◆ TEXT SEGMENT
The game will be his final Division II contest as he completes a 42-year officiating career, including 29 years in the college ranks.

“Bob has that special something that gives everyone confidence that the game will be worked right,” said Mike Burton the GNAC’s supervisor of football officials. “He will be missed as an official, but more important as a friend that I could call on to work the biggest game.”

In recent years, there have been plenty of those biggest games that Rose has been called upon. In 2009, Rose was picked to be the referee for the 2009 NCAA Division III championship game, the “Stagg Bowl,” in Salem, Va. He was selected to work the 2013 NAIA national championship game in Rome, Georgia, and was also the referee for last year’s NCAA Division II national championship game in Kansas City.

According to Burton, Rose is believed to be the only person to work as the referee for all three of those small college national championship games.

◆ DATA EXTRACT
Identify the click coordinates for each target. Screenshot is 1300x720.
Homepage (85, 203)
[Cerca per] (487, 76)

◆ TO-DO LIST
• A. In the text about Rose's officiating career, how many years of that career were spent in the college ranks?
• B. For each statement, indicate whether it agrees with the text about Rose's officiating career, and quote the words of the text that decide it.
(i) Rose was the referee for the 2009 Stagg Bowl in Salem, Va.
(ii) The 2013 NAIA national championship game that Rose worked was held in Kansas City.
(iii) Mike Burton is the GNAC's supervisor of football officials.
• C. Write a continuation of the text about Rose's officiating career, beginning after its last sentence.

◆ RESPONSES FOR EACH TASK
• A. 29 years

• B.
(i) Yes: "In 2009, Rose was picked to be the referee for the 2009 NCAA Division III championship game, the “Stagg Bowl,” in Salem, Va."
(ii) No: "He was selected to work the 2013 NAIA national championship game in Rome, Georgia"
(iii) Yes: "said Mike Burton the GNAC’s supervisor of football officials"

• C.
During last year’s Division II final, Burton said he was impressed by Rose’s ability to keep his crew calm and instill confidence in all he would be working with. “When he came into the room that the pregame meeting last December in Kansas City, the pressure went right out of the room,” Burton said. “Bob is a class act and will be very tough to replace.”

Rose began officiating high school football games in 1975 and worked his way up to the college ranks in 1988. He has worked football games for not only the GNAC and the Division III Northwest Conference, but for both leagues’ predecessor, the Columbia Football Association. He has also worked college basketball games for the GNAC, the Northwest Conference, and the NAIA’s Cascade Collegiate Conference.

Rose is also the assigner for high school and basketball in southwest Washington, a role he will continue after retiring from the college ranks.

A resident of Longview, Wash., Rose and his wife, Jeri, will be spending a few more winters in the sunshine of Palm Springs, California.